Text segment:
Does it Matter When You Analyze Your Research Data?
It’s safe to say that there is no research without data. It can be good, bad, or inconclusive, and we pay very close attention to both the methodologies by which it is collected and how human subjects are treated during that collection process. Clinical trials, in particular, utilize data monitoring committees to ensure that every data point is captured in accordance with the established protocol. The perceived quality of research results rests on the statistical analysis of that data, whether the sample was suitably representative, and the extent to which substantive inferences can be drawn from the collected responses and/or test results.
Resource Pressures
Data takes time to collect. Clinical trials are a struggle to fill and surveys often require multiple gentle reminders to reach acceptable participation levels. The parties providing the funding for this research—governments, corporations, and grant agencies—may have unrealistic expectations of the amount of time involved and begin requesting commentary on “early signs” or “initial trends” from the data as it is being collected. When dealing with large sets of previously collected data from other studies, the pressure can be even greater, since there is no perceived justification for delay beyond the processing capacity of the computers and software algorithms working through the data.

Extracted material:
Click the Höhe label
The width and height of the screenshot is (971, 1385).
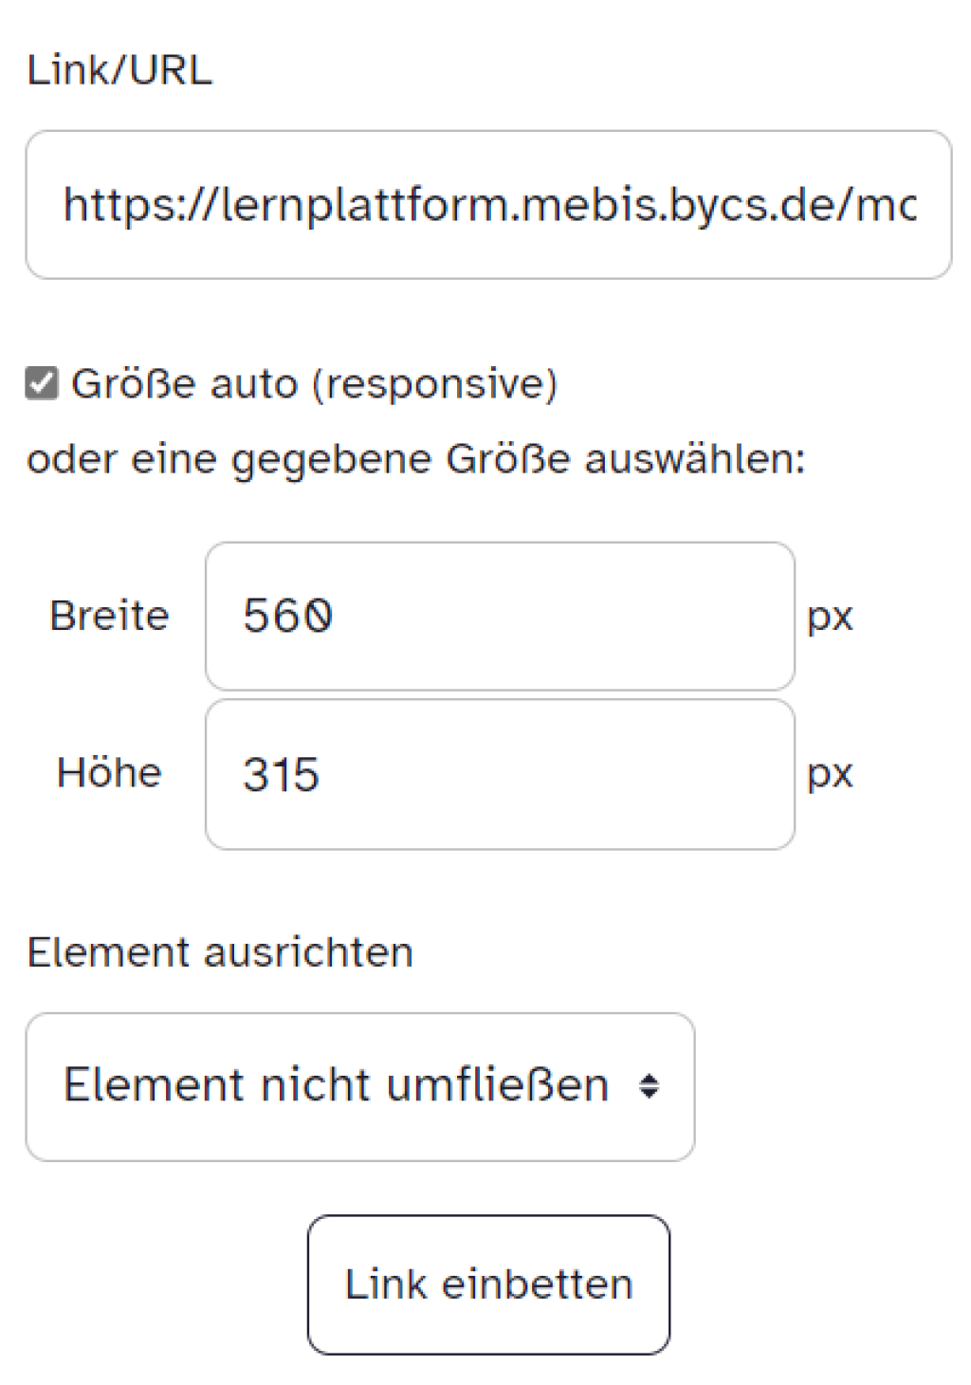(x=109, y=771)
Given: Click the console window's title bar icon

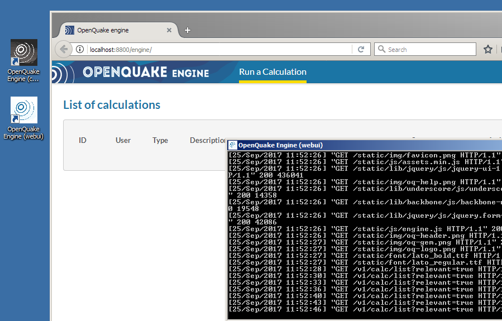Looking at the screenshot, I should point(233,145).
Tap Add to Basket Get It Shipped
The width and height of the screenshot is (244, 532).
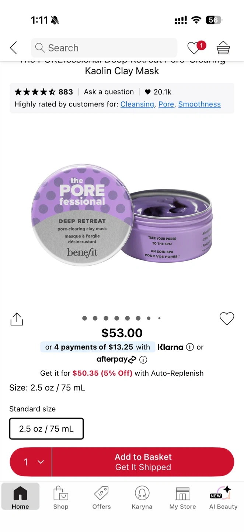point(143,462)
---
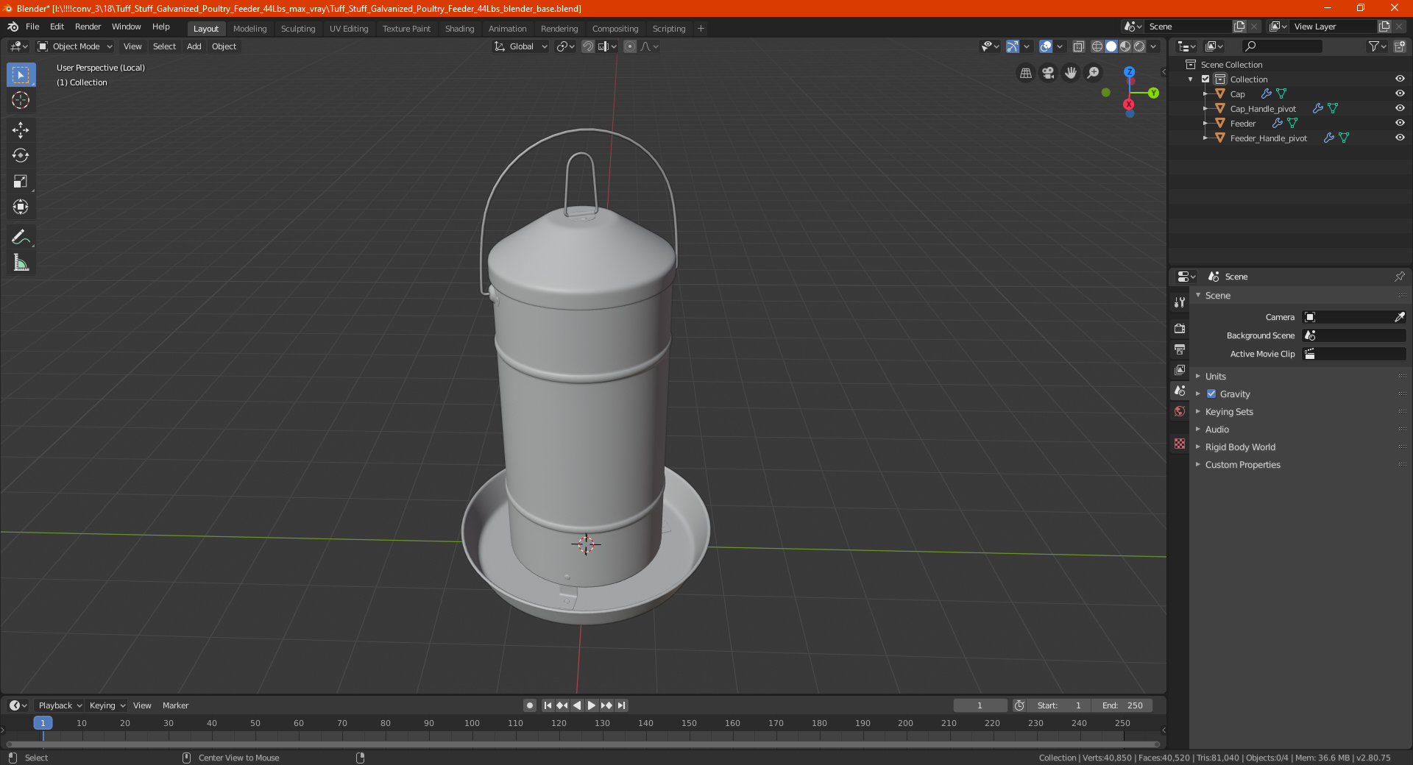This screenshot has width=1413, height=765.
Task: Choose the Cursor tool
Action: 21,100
--
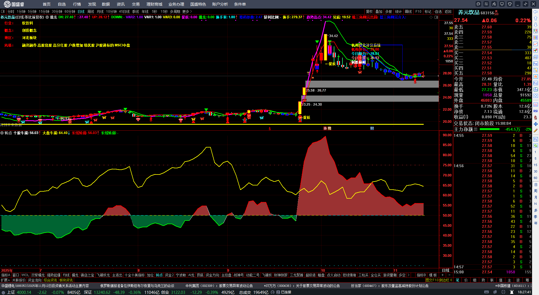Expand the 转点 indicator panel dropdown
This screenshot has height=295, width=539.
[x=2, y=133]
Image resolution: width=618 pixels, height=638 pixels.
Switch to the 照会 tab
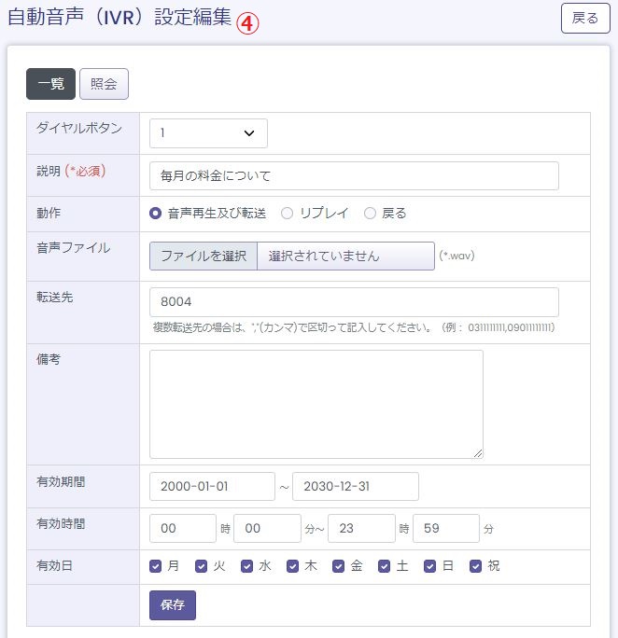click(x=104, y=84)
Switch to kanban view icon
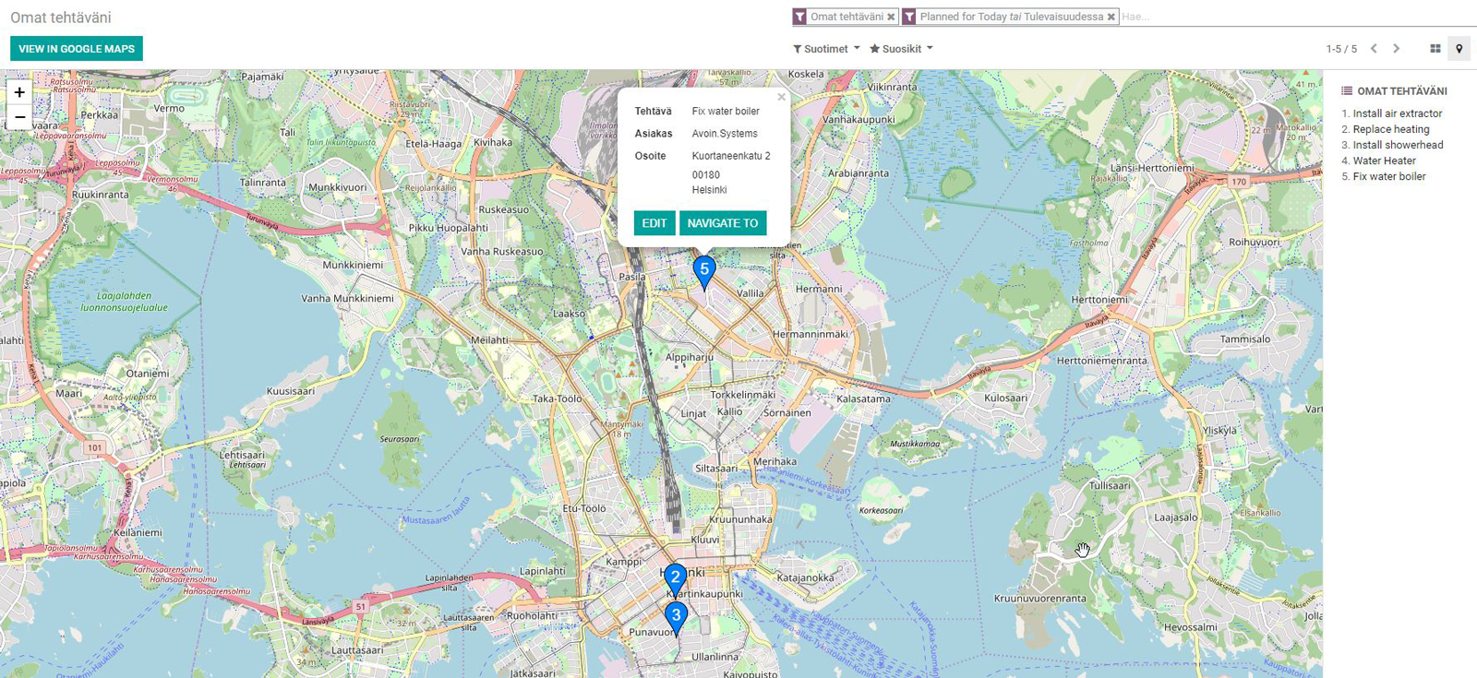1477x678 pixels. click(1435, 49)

Work task 1: Quote the research data article, starting at "Does it Matter" and ending at "and/or test results.".
Work task 2:
Answer these questions from the research data article.
(a) What do clinical trials use to ensure every data point is captured according to the established protocol?
(b) Which parties providing the funding for research does the article name?
(c) What do surveys often require to reach acceptable participation levels?
Work task 3: Proceed with the research data article from its last sentence.
The records are separate from the research data article.

Final answer 1:
Does it Matter When You Analyze Your Research Data?
It’s safe to say that there is no research without data. It can be good, bad, or inconclusive, and we pay very close attention to both the methodologies by which it is collected and how human subjects are treated during that collection process. Clinical trials, in particular, utilize data monitoring committees to ensure that every data point is captured in accordance with the established protocol. The perceived quality of research results rests on the statistical analysis of that data, whether the sample was suitably representative, and the extent to which substantive inferences can be drawn from the collected responses and/or test results.

Final answer 2:
(a) Data monitoring committees.
(b) Governments, corporations, and grant agencies.
(c) Multiple gentle reminders.

Final answer 3:
Non-Compliant Data
The obvious answer you are forced to give the folks in the suits looking for progress reports is that data doesn’t arrive in sequence. I have found that the coin tossing analogy works well. Just because you hit heads four times in a row, that is no indication of a trend developing, and the probability of getting heads on the fifth toss is still 50/50. In the same manner, five positive responses to a survey or to a test are no indication that the sixth result will be the same. That’s why we place so much attention on randomized data.
The Humanity Factor
For clinical trials that are researching urgent treatments for fatal diagnoses or new strains of a virus such as Ebola, the temptation to respond to the earliest possible signs of a positive result can be overwhelming, especially when dying patients are expressing the earnest willingness to be a trial subject for even the most rudimentary treatment protocol. Biostatistics are obligated to be even more rigorous because of the human lives involved, and when you consider the challenge of responding to an international epidemic like HIV/AIDS, the potential for data loss and corruption when tests are being performed in remote areas on the African continent is enormous.
For data to withstand the scrutiny of rigorous statistical analysis, the integrity of that data can never be in question. Analyzing subsets can be warranted if data comes in from one complete sub-sample while data from others continue to arrive, but the results from that subset can never be inferred or extrapolated beyond what the data truly represents.